- Born: 1956 Portland Parish, Colony of Jamaica, British Empire
- Died: 2012 (aged 56)
- Education: Kingston University; London School of Economics;
- Occupation: Lawyer

= Clover Graham =

Jamaican human rights lawyer (1956–2012)

Clover Graham (1956–2012) was a Jamaican lawyer, university lecturer, and honorary liaison to the UNHCR in Jamaica (1998–2012), specialising in human rights.

== Early life and education ==
Graham was born in Portland, Jamaica. She studied at Kingston University and the London School of Economics.

== Career ==
Graham worked at Brixton Community Law Centre, specialising in racial discrimination cases, and defending people prosecuted during the 1981 Brixton riot. She also worked at the Norman Manley Law School legal aid clinic, and lectured at the University of Technology, both in Jamaica.

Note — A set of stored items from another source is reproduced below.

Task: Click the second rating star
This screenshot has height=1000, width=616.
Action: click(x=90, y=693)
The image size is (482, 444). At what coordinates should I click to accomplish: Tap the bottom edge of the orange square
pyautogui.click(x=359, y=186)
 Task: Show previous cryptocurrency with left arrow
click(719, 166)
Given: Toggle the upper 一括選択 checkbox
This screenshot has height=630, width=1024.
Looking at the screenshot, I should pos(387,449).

She also specialised in defending immigrants and asylum seekers.

== Activism ==
She campaigned for the curriculum at Norwood Girls' School, South London, to reflect Black history and achievements.

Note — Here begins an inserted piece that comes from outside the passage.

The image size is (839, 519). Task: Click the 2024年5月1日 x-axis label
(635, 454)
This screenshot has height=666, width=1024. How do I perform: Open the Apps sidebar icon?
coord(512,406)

She was a member of the Brixton Black Women's Group, facilitating the Mary Seacole craft group which supported working class mothers to gain skills and financial independence. She was a volunteer at Sabarr Books, Brixton, the first volunteer-run Black bookshop in London.

== Personal life ==
Graham was diagnosed with cancer in 2001. In 2007, her son, Taiwo, and his girlfriend, Jhanel Whyte, were murdered in St Andrew, Jamaica.

Graham was murdered in August 2012, at the age of 56. Human Rights Watch, UNHRC, and The Inter-American Commission on Human Rights called for justice for the crime.